October 26, 2023 | Premium Service | In this edition of The Institutional Risk Analyst, we ponder the changing fortunes of the sector f/k/a fintech as it returns to its roots in subprime consumer lending. We dive deep into the world of Basel III and mortgage servicing rights (MSRs), arguably the cheapest capital asset in the world of mortgage finance. But first let's look in on Texas Capital Bank v. Government National Mortgage Association et al.
The fun in the litigation between Texas Capital Bank (TCBI) and Ginnie Mae has not really gotten started yet. Judging by the number of out-of-town counsel filing for admission to the court Pro Hac Vice this case will chew up a lot of billable hours. And each foreign attorney must find sponsors among local counsel within 50 miles of the Federal Courthouse in Amarillo, TX. TCBI is trading in the mid-$50s today vs almost $90 per share in 2021.
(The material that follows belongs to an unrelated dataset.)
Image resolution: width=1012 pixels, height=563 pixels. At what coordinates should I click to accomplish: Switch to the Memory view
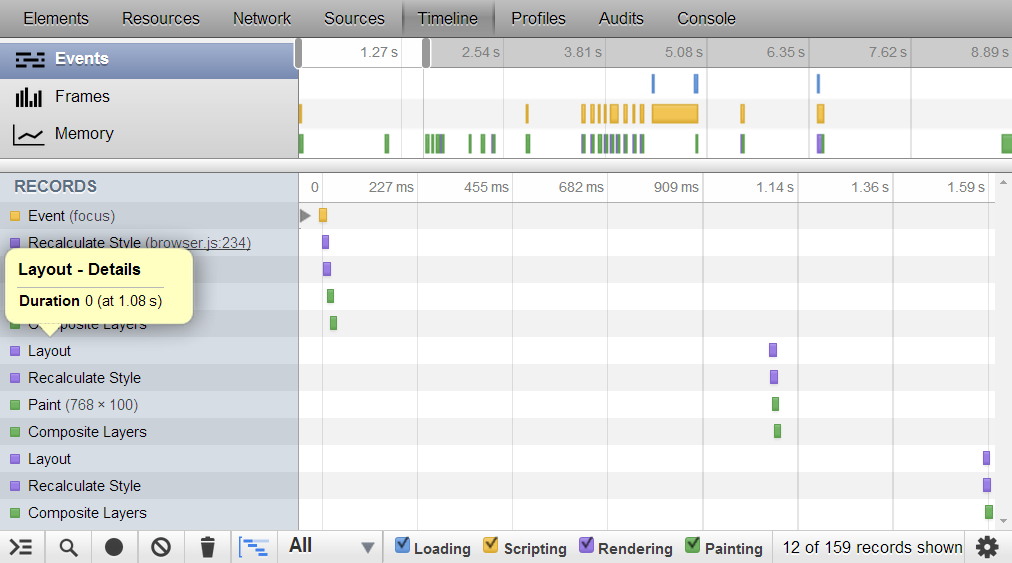click(84, 134)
We reviewed this considerable mess previously (“Texas Capital Bank v Ginnie Mae”) and await developments with some trepidation. The cause of our discomfort is that the folks at Ginnie Mae have created a public process whereby the security of a loan on government guaranteed asset and/or MSRs is called into question. If TCBI is forced to take a loss on advances made to Reverse Mortgage Investment Trust (RMIT), then the whole market for financing government loans could be adversely impacted.
The legal battle between TCBI and Ginnie Mae raises another question, namely how the Basel III proposal will impact nonbank lenders and servicers. When a bank provides warehouse loans or financing for MSRs, the line is contracted for a term but the actual transaction is structured as a repurchase agreement. Regulatory skepticism about mortgage assets could effect financing rates for lenders, which means higher mortgage rates for consumers.